Illustration
Preview / Illustration

Background

To do low-level left joins between streams in Apache Flink, we need to utilize one of the process function classes, i.e., the KeyedCoProcessFunction class. The KeyedCoProcessFunction class gives us the ability to use keyed state. Flink’s keyed state will hold the state of the right side stream, which is the stream we use to enrich the left side stream. In this implementation below, every time we pass a record into the left side stream, the KeyedCoProcessFunction will look into the state of the right side stream and then call a method to transform the left side stream with data from the right side stream, if data with the same key exists. After that, the KeyedCoProcessFunction will output the transformed data.

Implementation

The LeftStreamJoin Class

A fairly basic example of an abstract class extending KeyedCoProcessFunction to do low-level left join will look like:

/**
 * The {@code LeftStreamJoin} defines common method to left join two streams by common key.
 *
 * @param <KEY>   join key
 * @param <LEFT>  left side stream
 * @param <RIGHT> right side stream
 * @param <OUT>   joined stream
 */
public abstract class LeftStreamJoin<KEY, LEFT, RIGHT, OUT> extends
    KeyedCoProcessFunction<KEY, LEFT, RIGHT, OUT> {
  private static final long serialVersionUID = 1L;

  protected final String stateName;
  protected final Class<RIGHT> rightSideClass;

  protected transient ValueState<RIGHT> rightSideState;

  /**
   * Constructs a new {@link LeftStreamJoin} with state name and class of the right side stream.
   *
   * @param stateName      name for Flink state for the right side stream
   * @param rightSideClass right side stream class
   */
  public LeftStreamJoin(final String stateName, final Class<RIGHT> rightSideClass) {
    this.rightSideClass = rightSideClass;
    this.stateName = stateName;
  }

  /**
   * Joins left side and right side streams with the same key.
   *
   * @param key   join key
   * @param left  left side stream
   * @param right right side stream
   * @return the joined stream
   */
  public abstract OUT join(KEY key, LEFT left, RIGHT right);
}

In this abstract class, we define LeftStreamJoin extending KeyedCoProcessFunction.
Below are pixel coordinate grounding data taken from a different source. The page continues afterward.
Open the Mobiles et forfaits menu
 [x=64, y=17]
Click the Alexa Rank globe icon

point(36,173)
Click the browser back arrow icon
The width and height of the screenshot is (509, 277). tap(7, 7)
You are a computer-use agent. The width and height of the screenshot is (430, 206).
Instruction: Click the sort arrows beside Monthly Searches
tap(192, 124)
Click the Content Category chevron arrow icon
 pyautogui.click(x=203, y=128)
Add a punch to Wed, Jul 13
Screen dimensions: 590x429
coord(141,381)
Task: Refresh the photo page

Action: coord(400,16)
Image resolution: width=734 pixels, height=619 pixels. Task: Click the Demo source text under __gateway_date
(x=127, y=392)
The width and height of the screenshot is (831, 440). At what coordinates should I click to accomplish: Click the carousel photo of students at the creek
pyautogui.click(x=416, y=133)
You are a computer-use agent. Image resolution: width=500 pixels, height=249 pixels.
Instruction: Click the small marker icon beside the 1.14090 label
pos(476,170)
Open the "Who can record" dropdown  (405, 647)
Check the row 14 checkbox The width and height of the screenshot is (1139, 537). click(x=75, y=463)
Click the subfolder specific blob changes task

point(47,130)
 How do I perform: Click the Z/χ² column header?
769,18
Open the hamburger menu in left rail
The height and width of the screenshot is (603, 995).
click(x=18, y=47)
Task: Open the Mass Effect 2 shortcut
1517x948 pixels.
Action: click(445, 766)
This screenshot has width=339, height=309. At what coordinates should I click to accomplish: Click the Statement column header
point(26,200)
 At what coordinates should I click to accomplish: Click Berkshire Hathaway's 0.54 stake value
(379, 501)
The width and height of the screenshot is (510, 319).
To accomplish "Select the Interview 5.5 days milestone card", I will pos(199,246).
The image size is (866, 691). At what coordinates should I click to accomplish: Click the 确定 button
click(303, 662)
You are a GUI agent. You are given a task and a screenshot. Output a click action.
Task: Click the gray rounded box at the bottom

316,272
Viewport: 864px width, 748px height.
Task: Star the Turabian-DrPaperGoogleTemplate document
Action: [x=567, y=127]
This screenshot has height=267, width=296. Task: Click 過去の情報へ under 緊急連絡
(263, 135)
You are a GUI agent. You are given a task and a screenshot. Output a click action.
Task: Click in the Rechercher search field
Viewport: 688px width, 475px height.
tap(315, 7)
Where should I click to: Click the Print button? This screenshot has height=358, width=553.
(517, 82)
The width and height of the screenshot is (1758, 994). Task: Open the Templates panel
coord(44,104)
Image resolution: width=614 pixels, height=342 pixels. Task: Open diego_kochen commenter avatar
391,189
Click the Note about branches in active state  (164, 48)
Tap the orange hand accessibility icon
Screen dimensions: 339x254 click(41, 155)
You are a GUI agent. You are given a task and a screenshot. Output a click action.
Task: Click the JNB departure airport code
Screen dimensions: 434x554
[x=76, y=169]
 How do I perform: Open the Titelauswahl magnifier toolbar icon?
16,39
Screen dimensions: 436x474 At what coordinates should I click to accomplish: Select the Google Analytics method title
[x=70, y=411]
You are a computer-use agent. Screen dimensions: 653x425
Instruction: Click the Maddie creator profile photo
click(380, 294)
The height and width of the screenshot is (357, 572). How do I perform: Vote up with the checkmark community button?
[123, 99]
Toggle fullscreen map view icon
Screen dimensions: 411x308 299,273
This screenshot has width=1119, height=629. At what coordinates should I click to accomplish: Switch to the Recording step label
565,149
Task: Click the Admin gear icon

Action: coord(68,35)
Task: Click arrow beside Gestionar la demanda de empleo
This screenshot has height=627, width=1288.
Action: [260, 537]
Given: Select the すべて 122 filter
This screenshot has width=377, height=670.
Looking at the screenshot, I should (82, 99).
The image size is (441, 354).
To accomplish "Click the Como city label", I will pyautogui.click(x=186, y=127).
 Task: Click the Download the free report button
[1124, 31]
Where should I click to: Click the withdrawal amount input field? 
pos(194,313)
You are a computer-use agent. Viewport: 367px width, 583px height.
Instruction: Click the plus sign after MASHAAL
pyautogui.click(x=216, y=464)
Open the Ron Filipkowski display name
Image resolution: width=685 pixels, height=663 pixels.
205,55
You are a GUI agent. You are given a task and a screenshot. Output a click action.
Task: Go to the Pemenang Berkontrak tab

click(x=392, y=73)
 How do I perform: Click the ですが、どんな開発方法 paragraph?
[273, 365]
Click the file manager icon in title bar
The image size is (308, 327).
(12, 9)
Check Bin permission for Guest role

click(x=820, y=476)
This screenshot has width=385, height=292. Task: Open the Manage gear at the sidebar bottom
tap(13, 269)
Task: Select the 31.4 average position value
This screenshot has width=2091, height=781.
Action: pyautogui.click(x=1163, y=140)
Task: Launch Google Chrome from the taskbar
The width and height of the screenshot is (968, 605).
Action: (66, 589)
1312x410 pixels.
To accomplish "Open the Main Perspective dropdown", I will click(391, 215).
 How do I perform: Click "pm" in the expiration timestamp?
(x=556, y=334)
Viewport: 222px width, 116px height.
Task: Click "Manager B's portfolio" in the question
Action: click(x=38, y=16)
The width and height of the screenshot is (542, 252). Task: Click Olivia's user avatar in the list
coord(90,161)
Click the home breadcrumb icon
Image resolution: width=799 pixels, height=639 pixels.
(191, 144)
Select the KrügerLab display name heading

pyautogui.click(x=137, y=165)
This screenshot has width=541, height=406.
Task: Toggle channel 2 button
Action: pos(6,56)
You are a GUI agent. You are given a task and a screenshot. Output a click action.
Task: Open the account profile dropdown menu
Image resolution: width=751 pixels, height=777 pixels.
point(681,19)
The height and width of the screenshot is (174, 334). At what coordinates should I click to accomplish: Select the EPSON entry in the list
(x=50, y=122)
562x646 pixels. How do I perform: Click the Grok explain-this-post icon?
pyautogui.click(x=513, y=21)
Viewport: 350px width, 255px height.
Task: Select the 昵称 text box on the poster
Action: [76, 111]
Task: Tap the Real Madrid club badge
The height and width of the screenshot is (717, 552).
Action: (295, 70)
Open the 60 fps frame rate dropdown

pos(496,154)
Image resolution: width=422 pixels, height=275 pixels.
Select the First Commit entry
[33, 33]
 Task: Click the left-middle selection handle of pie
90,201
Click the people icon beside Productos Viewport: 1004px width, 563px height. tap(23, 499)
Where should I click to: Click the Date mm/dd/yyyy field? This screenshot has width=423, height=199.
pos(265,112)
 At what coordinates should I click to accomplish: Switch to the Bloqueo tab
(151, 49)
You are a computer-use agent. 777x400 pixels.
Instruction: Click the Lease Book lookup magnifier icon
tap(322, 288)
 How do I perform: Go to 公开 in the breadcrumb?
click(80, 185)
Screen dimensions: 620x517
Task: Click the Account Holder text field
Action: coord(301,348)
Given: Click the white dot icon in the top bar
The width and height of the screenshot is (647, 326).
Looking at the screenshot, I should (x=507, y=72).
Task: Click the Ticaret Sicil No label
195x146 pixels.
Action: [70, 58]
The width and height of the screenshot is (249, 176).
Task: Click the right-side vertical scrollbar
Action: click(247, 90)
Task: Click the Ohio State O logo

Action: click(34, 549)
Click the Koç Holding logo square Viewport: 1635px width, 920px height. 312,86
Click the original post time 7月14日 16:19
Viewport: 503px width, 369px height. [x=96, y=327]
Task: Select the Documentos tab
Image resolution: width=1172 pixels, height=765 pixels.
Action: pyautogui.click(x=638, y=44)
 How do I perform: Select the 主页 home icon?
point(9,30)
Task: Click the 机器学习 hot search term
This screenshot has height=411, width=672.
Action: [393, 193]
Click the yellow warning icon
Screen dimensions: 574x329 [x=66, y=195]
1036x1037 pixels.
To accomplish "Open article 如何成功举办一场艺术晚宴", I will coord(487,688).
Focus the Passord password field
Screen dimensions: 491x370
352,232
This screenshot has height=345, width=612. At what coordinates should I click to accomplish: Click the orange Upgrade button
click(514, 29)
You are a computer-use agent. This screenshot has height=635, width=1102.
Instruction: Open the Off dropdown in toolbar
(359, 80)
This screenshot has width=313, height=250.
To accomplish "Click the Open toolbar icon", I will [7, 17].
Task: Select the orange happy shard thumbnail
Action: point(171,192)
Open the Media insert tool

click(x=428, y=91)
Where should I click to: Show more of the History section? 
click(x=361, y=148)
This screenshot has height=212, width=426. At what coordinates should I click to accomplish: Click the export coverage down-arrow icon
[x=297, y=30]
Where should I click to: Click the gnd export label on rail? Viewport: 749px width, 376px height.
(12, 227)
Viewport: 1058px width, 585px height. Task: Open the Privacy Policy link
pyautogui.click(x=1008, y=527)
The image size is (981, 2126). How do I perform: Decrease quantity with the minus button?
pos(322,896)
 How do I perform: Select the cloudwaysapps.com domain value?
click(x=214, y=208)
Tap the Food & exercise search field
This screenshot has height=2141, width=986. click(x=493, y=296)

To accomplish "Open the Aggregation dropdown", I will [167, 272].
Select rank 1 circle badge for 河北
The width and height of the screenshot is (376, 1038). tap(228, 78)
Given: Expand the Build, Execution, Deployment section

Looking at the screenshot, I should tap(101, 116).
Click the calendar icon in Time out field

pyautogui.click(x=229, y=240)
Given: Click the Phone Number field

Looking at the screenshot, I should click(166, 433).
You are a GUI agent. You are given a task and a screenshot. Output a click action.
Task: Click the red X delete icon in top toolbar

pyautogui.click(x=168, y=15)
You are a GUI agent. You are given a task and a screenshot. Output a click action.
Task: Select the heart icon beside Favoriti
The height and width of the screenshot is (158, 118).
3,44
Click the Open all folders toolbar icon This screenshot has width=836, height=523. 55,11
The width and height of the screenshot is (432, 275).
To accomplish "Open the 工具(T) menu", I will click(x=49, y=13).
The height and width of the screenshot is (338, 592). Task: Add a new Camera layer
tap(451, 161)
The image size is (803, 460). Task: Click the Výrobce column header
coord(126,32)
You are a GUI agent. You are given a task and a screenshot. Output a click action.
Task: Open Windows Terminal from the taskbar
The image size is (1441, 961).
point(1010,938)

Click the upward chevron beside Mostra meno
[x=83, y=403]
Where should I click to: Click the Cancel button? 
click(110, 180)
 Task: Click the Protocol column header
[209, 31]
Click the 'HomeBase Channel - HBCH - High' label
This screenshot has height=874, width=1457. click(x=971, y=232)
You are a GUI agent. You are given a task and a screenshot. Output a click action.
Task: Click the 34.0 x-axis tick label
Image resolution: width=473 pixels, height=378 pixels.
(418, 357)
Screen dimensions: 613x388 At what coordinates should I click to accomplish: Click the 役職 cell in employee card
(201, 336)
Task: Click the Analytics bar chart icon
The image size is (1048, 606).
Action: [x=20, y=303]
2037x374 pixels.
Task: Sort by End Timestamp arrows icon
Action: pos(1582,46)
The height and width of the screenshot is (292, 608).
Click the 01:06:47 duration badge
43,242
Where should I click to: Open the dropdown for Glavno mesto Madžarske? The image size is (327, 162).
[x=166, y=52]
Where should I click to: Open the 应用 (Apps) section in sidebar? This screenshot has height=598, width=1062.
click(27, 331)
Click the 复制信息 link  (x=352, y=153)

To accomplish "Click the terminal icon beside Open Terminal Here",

We define stateName as Flink’s state name (Flink uses state name as the identifier) and rightSideClass as the class of the right side stream. We also created the transient field rightSideState, which we will initialize in the open() method. This field will hold the state for the right side stream, employing the Flink’s ValueState. We will update the rightSideState every time a new record with the same key arrives. The abstract method join() will define how we join the streams in the implementing class.

The open() Method

The open() method, to initialize the ValueState:

@Override
public void open(final Configuration parameters) throws Exception {
  super.open(parameters);

  // Creating the state descriptor
  final ValueStateDescriptor<RIGHT> rightSideStateDescriptor = new ValueStateDescriptor<>(
      stateName, rightSideClass);

  // Initializing the ValueState
  rightSideState = getRuntimeContext().getState(rightSideStateDescriptor);
}

What to Do When the Right Side Stream Arrives

When we process the right side stream, we will update the ValueState every time a new record arrives. The implementation will look like this:

@Override
public void processElement2(final RIGHT value, final Context ctx, final Collector<OUT> out)
    throws Exception {
  rightSideState.update(value); // Update the state with latest record for the key
}

Transforming the Left Side Stream

Last but not least, we need to implement the method to process the left side stream. In this process, we will call the join() method to join the incoming record with the record from the right side stream that we currently have in the state store. It will look like this:

@Override
public void processElement1(final LEFT value, final Context ctx, final Collector<OUT> out)
    throws Exception {
  final KEY key = ctx.getCurrentKey();
  final RIGHT right = rightSideState.value(); // Get the value of the right side for this key

  out.collect(join(key, value, right)); // Join streams and output the result
}

Conclusion

As the name suggests, to do low-level join is not that straightforward in Apache Flink. However, with low-level join, we can control how exactly the logic of the stream join is, as demonstrated with the above abstract class where we can fine-tune and change the logic of the join() method in the implementing class. Optionally, since we can have side outputs in Flink, we can add some logic to output records to side outputs, e.g., records without corresponding right side stream.